## [WHAT IS EXPECTED]
Print every line of the listing from the one containing "Screen dimensions: 581x514" down to the one containing "pyautogui.click(x=103, y=124)", reproducing each precisely.

## [STORED RECORDS]
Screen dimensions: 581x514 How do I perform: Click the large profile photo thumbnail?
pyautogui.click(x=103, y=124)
==
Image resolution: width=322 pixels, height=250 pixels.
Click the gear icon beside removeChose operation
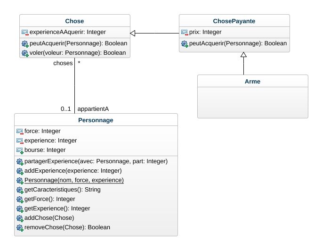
==
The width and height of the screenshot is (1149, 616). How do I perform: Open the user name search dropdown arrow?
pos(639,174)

## [EXPECTED ANSWER]
Screen dimensions: 581x514 How do I perform: Click the large profile photo thumbnail?
pyautogui.click(x=103, y=124)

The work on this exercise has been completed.